Fort Belvoir, Virginia –
From videophones to laptops, Defense Logistics Agency Information Operations strives to provide cutting edge technology and tools to accommodate employees with disabilities as they support the needs of the warfighter.
October is the 70th anniversary of National Disability Employment Awareness Month, a national campaign that raises awareness about disability employment issues. For DLA Information Operations, accommodating and enhancing the workplace experience of employees with disabilities is a year-round effort.
Ensuring employees with disabilities have equal access to the agency’s programs, processes and services is part of DLA’s information technology policy, which states DLA systems are to be useable by all employees, regardless of their type of disability.
As part of DLA Instruction 1440.01, “Procedures for Requesting Reasonable Accommodations for Individuals with Disabilities,” DLA Information Operations appointed a Section 508 coordinator to ensure its compliance with the Rehabilitation Act of 1973.
“DLA Logistics Information Services also participates in the reasonable accommodation process by conducting a technology review and providing written advice in support of all requests involving assistive technology and/or agency computer systems,” said Kathy Cutler, director of DLA Information Operations and the agency’s chief information officer.
In addition, DLA is preparing to implement Video Remote Interpreting and Video Relay Services agency wide, providing on-demand American Sign Language interpretation via a DLA-provided tablet that uses wireless connectivity.
According to a Sept. 25 DLA Information Operations Bulletin, the availability of VRI and VRS services throughout DLA will reduce communication barriers and provide deaf employees more flexibility to do their jobs and the opportunity to fully participate in meetings, collaborate on work projects and compete for career opportunities.
Employees who want to take advantage of these services are urged to contact their local disability coordinator and submit a request for a reasonable accommodation for mobile technology with interpretive services.
By submitting a request to the DLA Equal Employment Opportunity office, federal employees and individuals with disabilities participating in the Workforce Recruitment Program can also receive assistive technology through a partnership with the Department of Defense Computer/Electronic Accommodations Program.
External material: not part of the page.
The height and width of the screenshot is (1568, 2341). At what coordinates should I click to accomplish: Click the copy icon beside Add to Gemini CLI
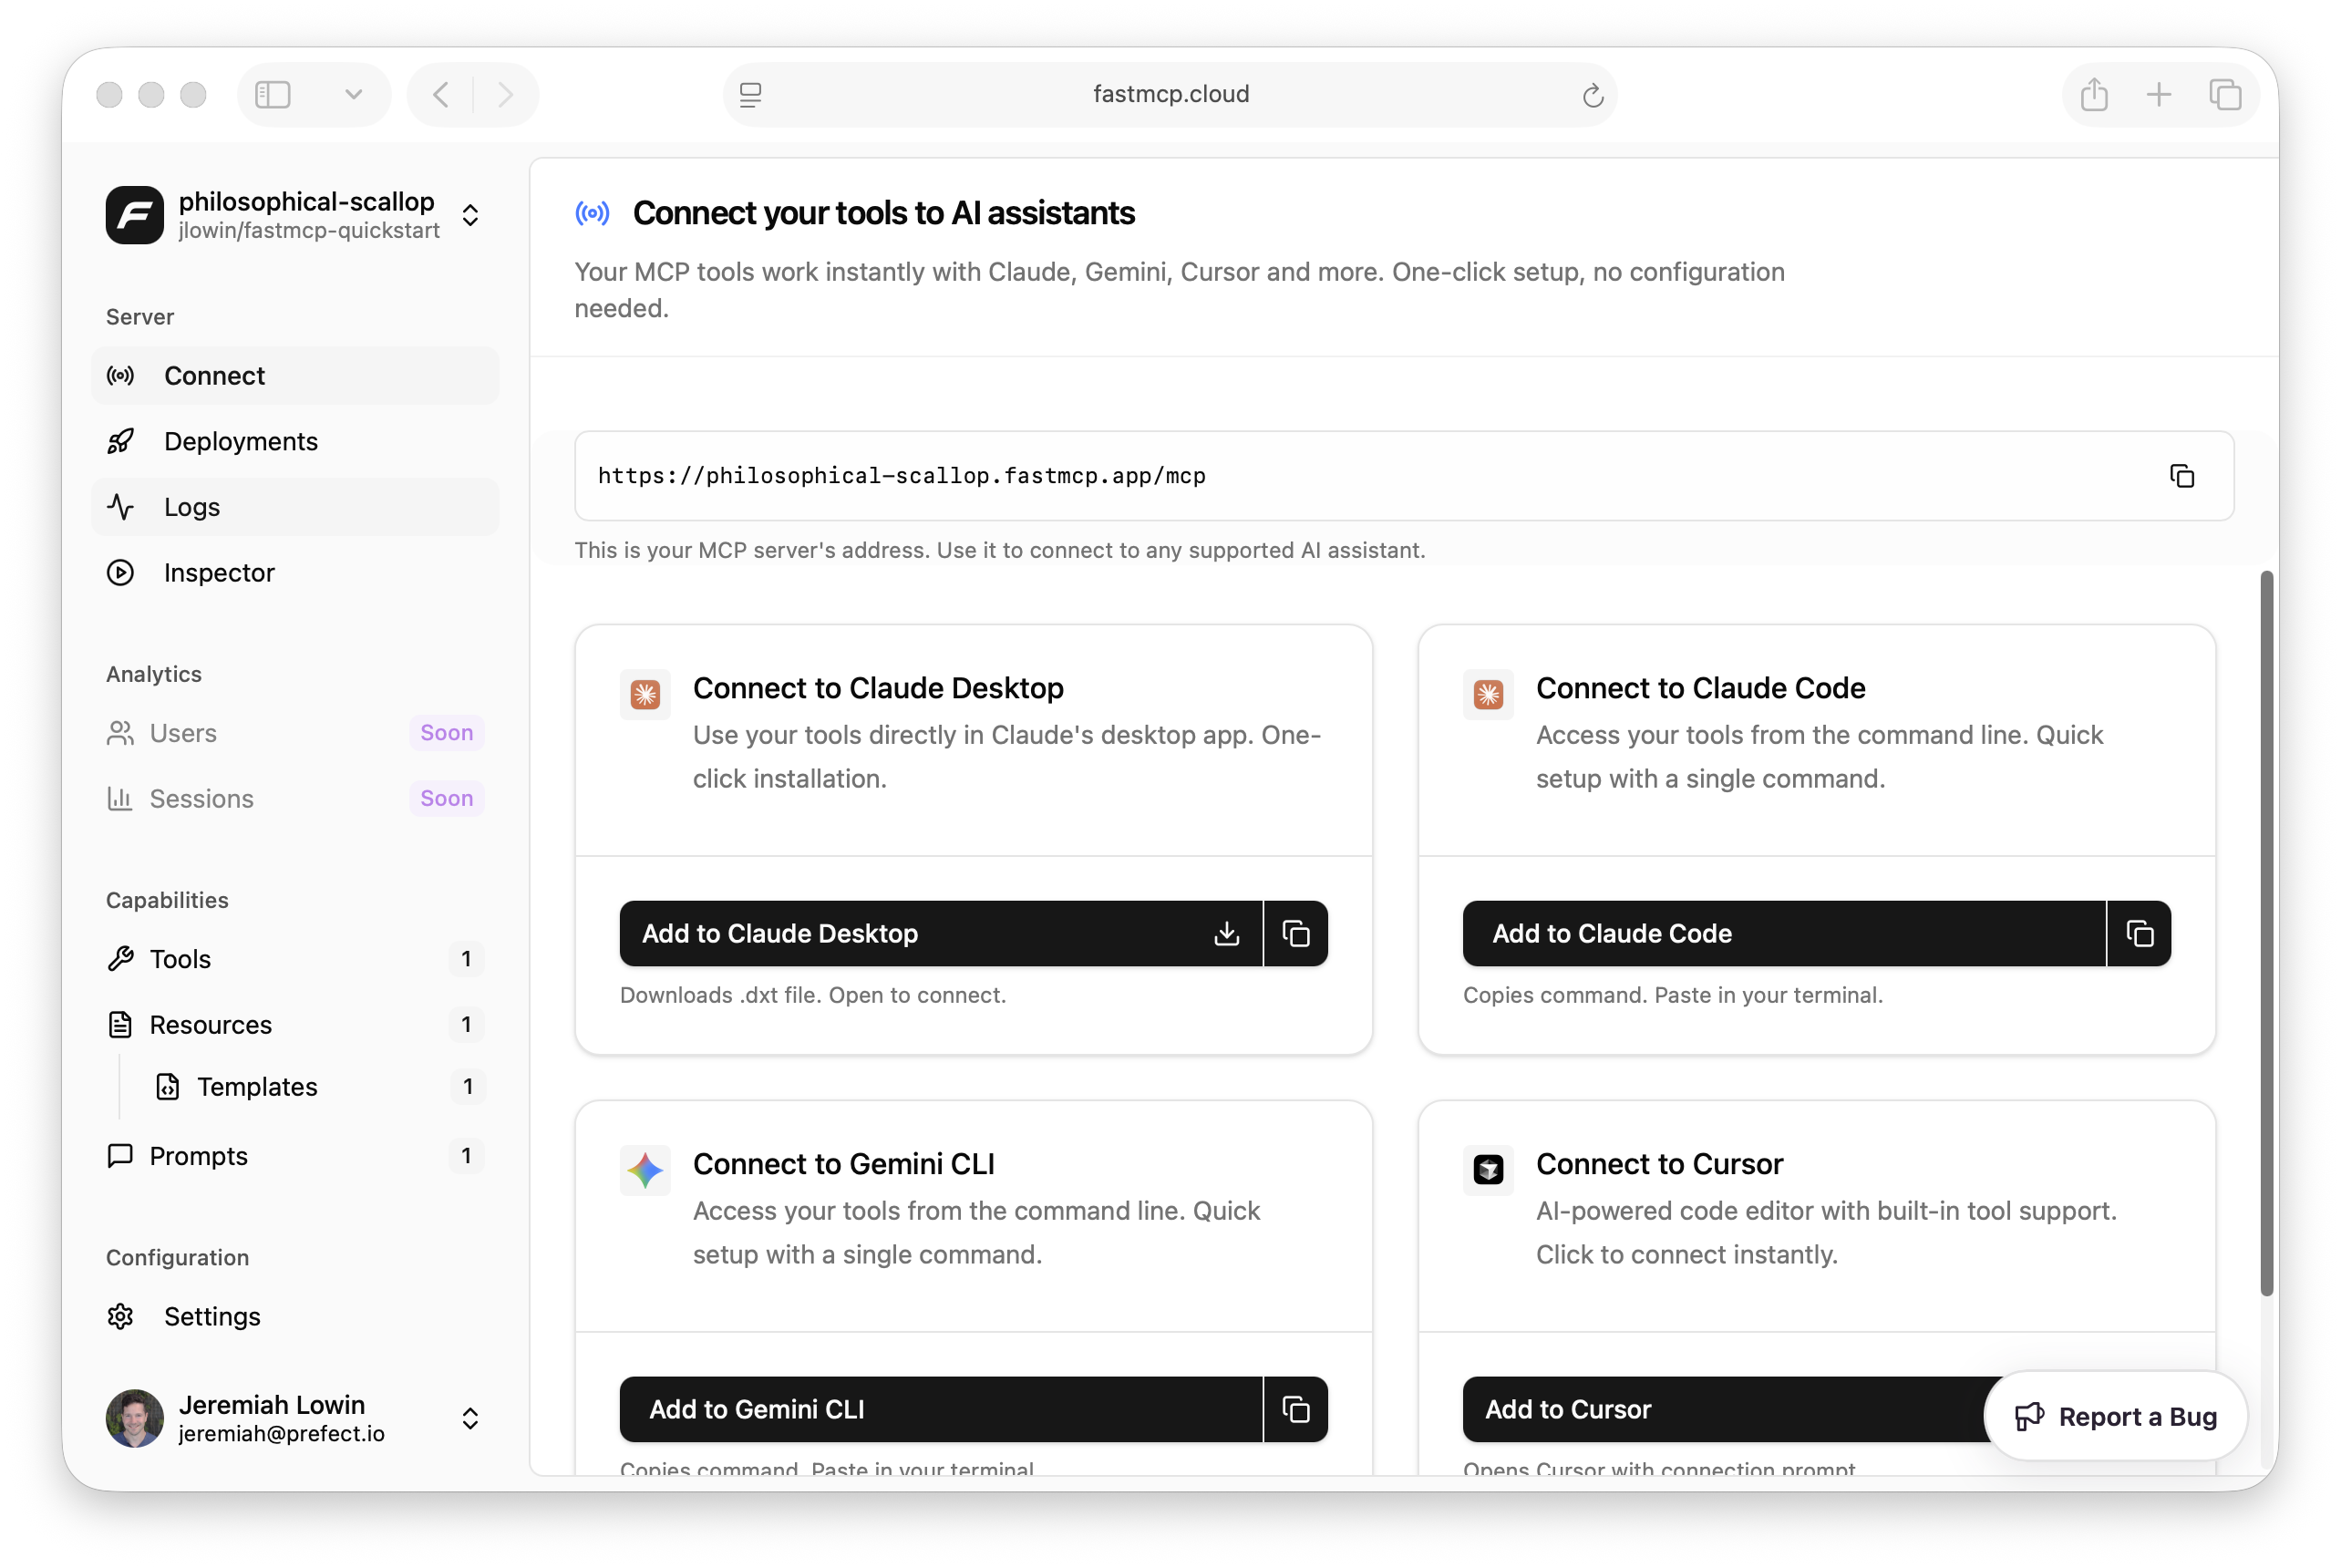click(x=1296, y=1409)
This includes individuals who are blind, have low vision, are deaf, hard of hearing, or have dexterity, communication, cognitive or learning disabilities.
The CAP covers the cost of installation, integration and training on assistive technology including closed captioning to accommodate employees with auditory disabilities and audio technology for visually impaired employees. Other technologies include:
● Job Access with Speech, known as JAWS, is text-to-speech software compatible with Microsoft Office, Internet Explorer and Firefox that is often used by employees who cannot see screen content or navigate with a mouse.
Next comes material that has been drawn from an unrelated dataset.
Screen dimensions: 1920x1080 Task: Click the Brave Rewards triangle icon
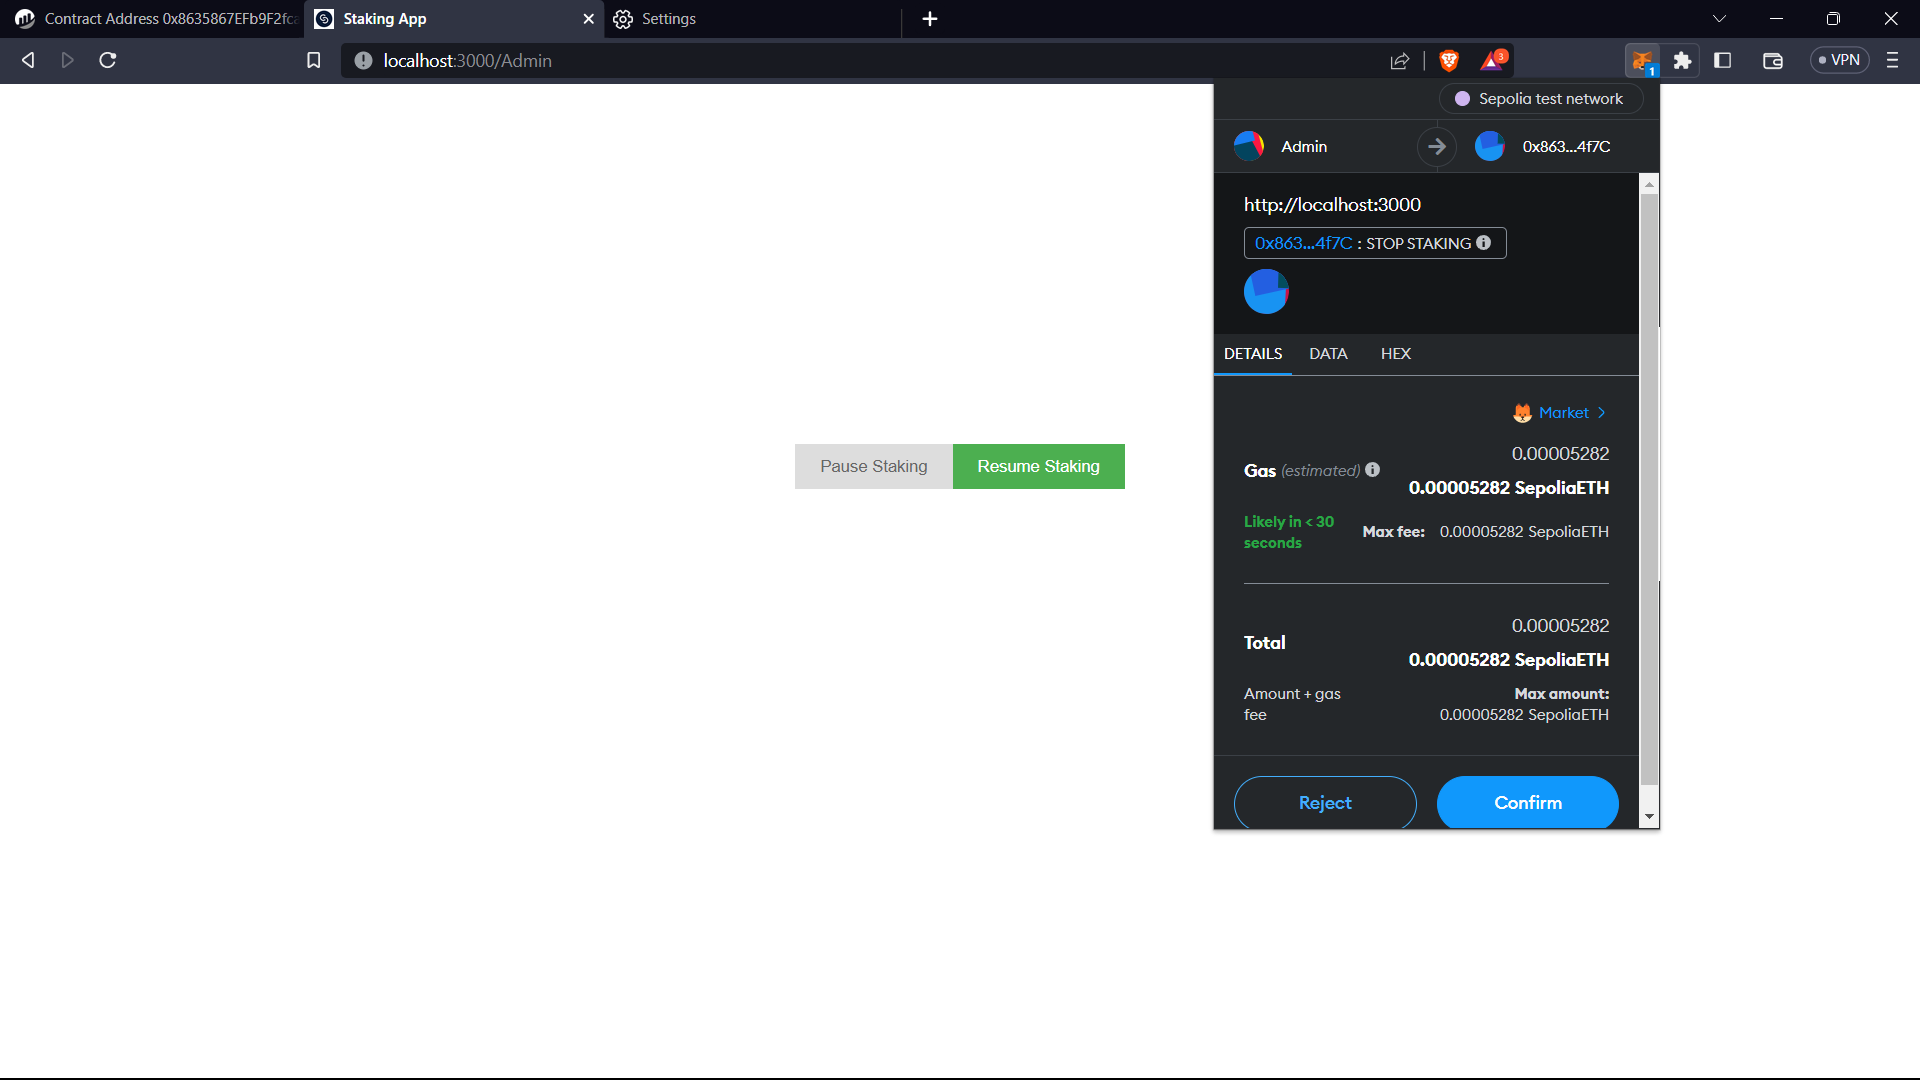point(1491,60)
● Zoom Text Magnifier/Reader, is a magnification and screen reading program that enlarges, enhances and reads out loud what is displayed on the employee’s computer screen. It also has inverted color schemes features enabling the user to switch from screen colors they can’t see to those they can.
● Kurzweil 1000 is a program for visually impaired people that scans and reads out loud textbooks or other written material.
● Kurzweil 3000 is interactive learning software that converts text into speech and features tools like pronunciation breakdowns, highlighting and note-taking. Word prediction tools, spell check, a dictionary and a thesaurus help the user write more accurately and the software can read the text out loud, enabling the user to quickly recognize any needed revisions.
● Dragon Naturally Speaking is a speech-recognition software that enables employees with disabilities to create documents, spreadsheets, reports and emails and conduct Internet research just by speaking.
Assistive technologies have proven to be very useful in the daily operations of DLA employees, said Eileen Fulk, a DLA Information Operations IT management specialist who also serves as one of two DLA Section 508 coordinators.
In one instance, a Kurzweil user was taking a course in the DLA Learning Management System but couldn’t process the information on the screen despite its compatibility with JAWS, Fulk said.
“I asked the LMS folks to provide a printer-friendly option so that Kurzweil could read the question out loud. [The user] was then able to go back to the screen, answer the questions and was thrilled with the workaround,” she said.
Previously, Kurzweil users at DLA Headquarters were only able to complete LMS training if a coworker read the questions out loud, Fulk said.
“Today, with that option to print, they can take the training independently without having someone looking over their shoulders,” she said.
In addition to assistive technology, DLA Document Services has contractors who can produce works in Braille, said Ron Kaczmarek, DLA Document Services Commercial Procurement Program Manager.
“DLA Document Services has the means of providing aids such as enlarged text print for those individuals with visual impairments as well as the ability to offer most items such as pamphlets, brochures, desk guides and even bound books such as training manuals, in Braille,” he said. “All in all, just about anything that has to do with printed material can be offered to those individuals that need these services.”